◆ **WHAT TO PRODUCE**
What is asked for is the whole listing, given again word for word.

◆ **SUPPLIED RECORDS**

^^^^^^^^

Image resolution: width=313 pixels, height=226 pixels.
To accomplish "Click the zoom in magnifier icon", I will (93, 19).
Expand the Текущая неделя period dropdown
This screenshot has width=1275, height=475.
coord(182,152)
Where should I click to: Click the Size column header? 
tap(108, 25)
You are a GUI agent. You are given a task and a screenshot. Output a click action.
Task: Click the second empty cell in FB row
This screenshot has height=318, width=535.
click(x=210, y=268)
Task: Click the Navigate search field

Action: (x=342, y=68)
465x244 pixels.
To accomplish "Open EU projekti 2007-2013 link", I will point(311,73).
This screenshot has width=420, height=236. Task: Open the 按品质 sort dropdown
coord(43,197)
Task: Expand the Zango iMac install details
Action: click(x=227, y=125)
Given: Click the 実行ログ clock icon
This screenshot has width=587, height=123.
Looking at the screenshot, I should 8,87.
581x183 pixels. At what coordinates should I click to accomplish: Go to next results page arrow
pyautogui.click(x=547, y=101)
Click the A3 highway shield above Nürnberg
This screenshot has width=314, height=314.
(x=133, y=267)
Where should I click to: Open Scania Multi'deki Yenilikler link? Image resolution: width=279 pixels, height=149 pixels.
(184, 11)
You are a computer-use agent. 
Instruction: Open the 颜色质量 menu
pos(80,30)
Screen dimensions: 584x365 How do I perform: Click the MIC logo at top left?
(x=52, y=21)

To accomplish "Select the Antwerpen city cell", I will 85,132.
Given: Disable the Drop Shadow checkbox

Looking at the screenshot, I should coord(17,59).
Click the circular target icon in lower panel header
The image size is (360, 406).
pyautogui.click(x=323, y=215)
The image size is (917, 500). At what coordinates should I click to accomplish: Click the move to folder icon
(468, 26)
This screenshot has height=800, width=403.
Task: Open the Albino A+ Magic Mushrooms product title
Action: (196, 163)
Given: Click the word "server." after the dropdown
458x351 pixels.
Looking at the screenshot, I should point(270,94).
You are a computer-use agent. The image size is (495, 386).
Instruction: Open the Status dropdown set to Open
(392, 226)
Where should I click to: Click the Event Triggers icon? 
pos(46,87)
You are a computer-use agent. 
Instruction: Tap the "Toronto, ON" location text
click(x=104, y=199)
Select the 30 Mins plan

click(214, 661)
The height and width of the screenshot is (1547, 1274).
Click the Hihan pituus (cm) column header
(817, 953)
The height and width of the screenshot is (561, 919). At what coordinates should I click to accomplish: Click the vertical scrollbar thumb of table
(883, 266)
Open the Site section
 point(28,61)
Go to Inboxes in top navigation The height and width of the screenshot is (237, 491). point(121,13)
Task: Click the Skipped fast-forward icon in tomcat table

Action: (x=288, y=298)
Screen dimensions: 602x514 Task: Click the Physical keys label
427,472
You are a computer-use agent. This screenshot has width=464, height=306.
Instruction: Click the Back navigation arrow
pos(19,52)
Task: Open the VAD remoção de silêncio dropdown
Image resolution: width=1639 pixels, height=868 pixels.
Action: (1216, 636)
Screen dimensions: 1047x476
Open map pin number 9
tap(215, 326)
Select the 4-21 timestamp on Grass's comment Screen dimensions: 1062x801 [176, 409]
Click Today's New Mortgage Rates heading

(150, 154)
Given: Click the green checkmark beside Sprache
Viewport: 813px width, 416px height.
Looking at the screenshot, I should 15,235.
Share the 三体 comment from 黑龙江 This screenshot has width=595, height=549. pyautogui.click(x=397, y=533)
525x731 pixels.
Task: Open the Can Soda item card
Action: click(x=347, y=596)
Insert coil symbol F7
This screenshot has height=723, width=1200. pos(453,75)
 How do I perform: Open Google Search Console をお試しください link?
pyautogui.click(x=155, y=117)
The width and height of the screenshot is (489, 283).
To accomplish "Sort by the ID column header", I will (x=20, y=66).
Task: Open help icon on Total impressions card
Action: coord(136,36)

^^^^^^^^

◆ **TASK RESPONSE**
Image resolution: width=313 pixels, height=226 pixels.
To accomplish "Click the zoom in magnifier icon", I will (93, 19).
Expand the Текущая неделя period dropdown
This screenshot has width=1275, height=475.
coord(182,152)
Where should I click to: Click the Size column header? 
tap(108, 25)
You are a GUI agent. You are given a task and a screenshot. Output a click action.
Task: Click the second empty cell in FB row
This screenshot has height=318, width=535.
click(x=210, y=268)
Task: Click the Navigate search field

Action: (x=342, y=68)
465x244 pixels.
To accomplish "Open EU projekti 2007-2013 link", I will point(311,73).
This screenshot has width=420, height=236. Task: Open the 按品质 sort dropdown
coord(43,197)
Task: Expand the Zango iMac install details
Action: click(x=227, y=125)
Given: Click the 実行ログ clock icon
This screenshot has width=587, height=123.
Looking at the screenshot, I should 8,87.
581x183 pixels. At what coordinates should I click to accomplish: Go to next results page arrow
pyautogui.click(x=547, y=101)
Click the A3 highway shield above Nürnberg
This screenshot has width=314, height=314.
(x=133, y=267)
Where should I click to: Open Scania Multi'deki Yenilikler link? Image resolution: width=279 pixels, height=149 pixels.
(184, 11)
You are a computer-use agent. 
Instruction: Open the 颜色质量 menu
pos(80,30)
Screen dimensions: 584x365 How do I perform: Click the MIC logo at top left?
(x=52, y=21)

To accomplish "Select the Antwerpen city cell", I will 85,132.
Given: Disable the Drop Shadow checkbox

Looking at the screenshot, I should coord(17,59).
Click the circular target icon in lower panel header
The image size is (360, 406).
pyautogui.click(x=323, y=215)
The image size is (917, 500). At what coordinates should I click to accomplish: Click the move to folder icon
(468, 26)
This screenshot has height=800, width=403.
Task: Open the Albino A+ Magic Mushrooms product title
Action: (196, 163)
Given: Click the word "server." after the dropdown
458x351 pixels.
Looking at the screenshot, I should point(270,94).
You are a computer-use agent. The image size is (495, 386).
Instruction: Open the Status dropdown set to Open
(392, 226)
Where should I click to: Click the Event Triggers icon? 
pos(46,87)
You are a computer-use agent. 
Instruction: Tap the "Toronto, ON" location text
click(x=104, y=199)
Select the 30 Mins plan

click(214, 661)
The height and width of the screenshot is (1547, 1274).
Click the Hihan pituus (cm) column header
(817, 953)
The height and width of the screenshot is (561, 919). At what coordinates should I click to accomplish: Click the vertical scrollbar thumb of table
(883, 266)
Open the Site section
 point(28,61)
Go to Inboxes in top navigation The height and width of the screenshot is (237, 491). point(121,13)
Task: Click the Skipped fast-forward icon in tomcat table

Action: (x=288, y=298)
Screen dimensions: 602x514 Task: Click the Physical keys label
427,472
You are a computer-use agent. This screenshot has width=464, height=306.
Instruction: Click the Back navigation arrow
pos(19,52)
Task: Open the VAD remoção de silêncio dropdown
Image resolution: width=1639 pixels, height=868 pixels.
Action: (1216, 636)
Screen dimensions: 1047x476
Open map pin number 9
tap(215, 326)
Select the 4-21 timestamp on Grass's comment Screen dimensions: 1062x801 [176, 409]
Click Today's New Mortgage Rates heading

(150, 154)
Given: Click the green checkmark beside Sprache
Viewport: 813px width, 416px height.
Looking at the screenshot, I should 15,235.
Share the 三体 comment from 黑龙江 This screenshot has width=595, height=549. pyautogui.click(x=397, y=533)
525x731 pixels.
Task: Open the Can Soda item card
Action: click(x=347, y=596)
Insert coil symbol F7
This screenshot has height=723, width=1200. pos(453,75)
 How do I perform: Open Google Search Console をお試しください link?
pyautogui.click(x=155, y=117)
The width and height of the screenshot is (489, 283).
To accomplish "Sort by the ID column header", I will (x=20, y=66).
Task: Open help icon on Total impressions card
Action: coord(136,36)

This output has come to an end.